You can tell an election is on the way in the UK because the lobbying for preferred policies goes into a kind of overdrive even in the staid world of corporate reporting.
Campaigning at this stage comes from cynicism and hope. Cynics try to persuade the current government to push through their favoured reforms before it’s ousted from power. Hopefuls attempt to influence the incoming government with their long-nurtured ideas in the hope they end up on a post-election legislative agenda.
Reporting is shifting from historical financial information to stakeholder reports
Back in October we saw the cynics win out when they persuaded the government to cancel new reporting regulations, key among them disclosures on risk, resilience and assurance. But recent weeks have seen the influence game beginning to intensify, much of it focused on persuading government to take a fresh look at existing reporting requirements.
Investors speak out
One indirect attempt at influence was a report resulting from a ‘dialogue’ between investors and boardroom leaders. (There has been a belief in high finance that investors and boards were increasingly at odds over governance issues.)
The Investor Forum, a club for fund managers, hosted talks and issued a report highlighting issues where all parties were agreed. This stand-out item was included: ‘The focus on reporting is distracting market participants, both companies and investors. Action is needed to create decision-useful information to inform dialogue rather than a compliance driven approach to increasing disclosures. Dialogue builds relationships that data alone cannot – information is necessary but not sufficient to build trust.’

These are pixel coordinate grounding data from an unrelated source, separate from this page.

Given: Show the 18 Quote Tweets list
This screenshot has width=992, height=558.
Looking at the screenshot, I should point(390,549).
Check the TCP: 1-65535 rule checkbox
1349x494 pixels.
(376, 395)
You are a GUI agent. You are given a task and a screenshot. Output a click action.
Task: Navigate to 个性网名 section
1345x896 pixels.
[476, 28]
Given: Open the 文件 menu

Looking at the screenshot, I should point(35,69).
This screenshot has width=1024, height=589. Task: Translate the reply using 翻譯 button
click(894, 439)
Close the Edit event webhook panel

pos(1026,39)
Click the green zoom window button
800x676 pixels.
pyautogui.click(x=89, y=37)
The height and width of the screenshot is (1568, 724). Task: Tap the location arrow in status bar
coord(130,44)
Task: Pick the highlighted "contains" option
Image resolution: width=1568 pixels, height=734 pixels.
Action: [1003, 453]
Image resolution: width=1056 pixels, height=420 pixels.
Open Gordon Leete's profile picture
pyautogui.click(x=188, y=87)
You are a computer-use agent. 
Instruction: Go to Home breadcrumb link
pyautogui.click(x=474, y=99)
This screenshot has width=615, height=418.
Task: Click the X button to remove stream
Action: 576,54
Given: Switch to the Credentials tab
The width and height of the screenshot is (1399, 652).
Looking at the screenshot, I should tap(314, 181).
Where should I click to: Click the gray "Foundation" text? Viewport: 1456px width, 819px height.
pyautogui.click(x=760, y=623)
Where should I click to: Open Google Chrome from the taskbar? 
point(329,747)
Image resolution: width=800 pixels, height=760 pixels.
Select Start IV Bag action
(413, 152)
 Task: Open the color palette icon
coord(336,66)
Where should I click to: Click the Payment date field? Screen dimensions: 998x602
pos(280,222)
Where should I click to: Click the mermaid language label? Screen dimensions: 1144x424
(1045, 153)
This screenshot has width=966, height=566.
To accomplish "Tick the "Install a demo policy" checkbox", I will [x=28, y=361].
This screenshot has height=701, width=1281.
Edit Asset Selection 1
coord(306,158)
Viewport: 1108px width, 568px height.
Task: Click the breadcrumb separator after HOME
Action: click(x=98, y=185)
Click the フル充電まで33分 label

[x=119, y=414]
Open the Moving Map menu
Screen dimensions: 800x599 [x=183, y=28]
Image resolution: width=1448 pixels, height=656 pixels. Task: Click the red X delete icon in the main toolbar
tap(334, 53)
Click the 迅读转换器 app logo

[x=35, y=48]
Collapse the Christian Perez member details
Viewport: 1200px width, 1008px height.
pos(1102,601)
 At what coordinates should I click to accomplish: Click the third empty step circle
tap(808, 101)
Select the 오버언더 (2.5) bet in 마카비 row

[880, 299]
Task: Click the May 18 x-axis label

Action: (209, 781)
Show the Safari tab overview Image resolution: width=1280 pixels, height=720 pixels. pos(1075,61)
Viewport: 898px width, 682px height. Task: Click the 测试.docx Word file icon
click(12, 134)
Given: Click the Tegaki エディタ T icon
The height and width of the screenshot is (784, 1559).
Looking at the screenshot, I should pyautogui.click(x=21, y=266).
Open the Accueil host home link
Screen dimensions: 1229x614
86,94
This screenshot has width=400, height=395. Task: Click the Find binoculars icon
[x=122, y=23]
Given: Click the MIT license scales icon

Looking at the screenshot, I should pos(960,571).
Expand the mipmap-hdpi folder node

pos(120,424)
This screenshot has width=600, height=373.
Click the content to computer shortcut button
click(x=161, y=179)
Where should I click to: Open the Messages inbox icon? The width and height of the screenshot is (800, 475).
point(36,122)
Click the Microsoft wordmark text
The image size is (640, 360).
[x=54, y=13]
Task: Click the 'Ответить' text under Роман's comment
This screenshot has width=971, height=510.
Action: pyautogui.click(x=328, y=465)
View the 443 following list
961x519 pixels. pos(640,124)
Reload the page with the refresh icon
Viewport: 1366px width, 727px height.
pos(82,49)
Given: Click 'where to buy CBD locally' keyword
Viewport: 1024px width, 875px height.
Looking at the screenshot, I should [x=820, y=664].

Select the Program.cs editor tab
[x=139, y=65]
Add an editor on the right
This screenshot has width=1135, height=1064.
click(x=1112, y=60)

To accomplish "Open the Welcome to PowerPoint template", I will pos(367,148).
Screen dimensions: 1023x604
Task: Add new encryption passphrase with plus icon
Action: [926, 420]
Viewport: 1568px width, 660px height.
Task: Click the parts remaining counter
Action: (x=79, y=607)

This was not the only complaint about reporting to emerge. March saw the Institute of Directors (IoD) issue its own manifesto, a kind of wishlist for election contenders to consider. Understandably, the IoD wants government to get on with the statutory elements of unfinished audit reforms. But it also called for a ‘fundamental review of the corporate reporting framework’.
Whether politicians rush to carve these issues into their election manifestos remains to be seen
IoD members are concerned about the ‘burden’ of reporting, especially because the ‘purpose’ is shifting from historical financial information to an ‘emphasis’ on environmental and stakeholder reports.
That use of the word ‘burden’ echoed a letter published last year by the Capital Markets Industry Taskforce, a lobby group set up by London Stock Exchange chiefs, calling for a governance ‘reset’.
Deliberate roadblocks
To put it bluntly, pressure is building for politicians to throw up roadblocks to more governance reforms and potentially give reporting a thorough makeover. The big implication being that an easier governance burden is essential for UK competitiveness. Or, as the IoD puts it, the UK’s ‘growth engine’.
Whether politicians rush to carve these issues into their election manifestos remains to be seen. For some governance might seem a low priority. For others, more inclined to an ‘anti-red-tape’ point of view, it might glow more brightly.
What marks the UK out is the stability and reliability of its governance approach
Of course, there is no harm in a review of reporting in itself. There’s no avoiding the fact that some measures become spare parts over time; markets evolve, public priorities change. But politicians should be careful not to engage in a race to the bottom, lightening the weight of governance for its own sake.
What marks the UK out is the stability and reliability of its governance approach. Investors like it; it gives them confidence. Undermine that and the UK may have bigger problems than its reporting responsibilities.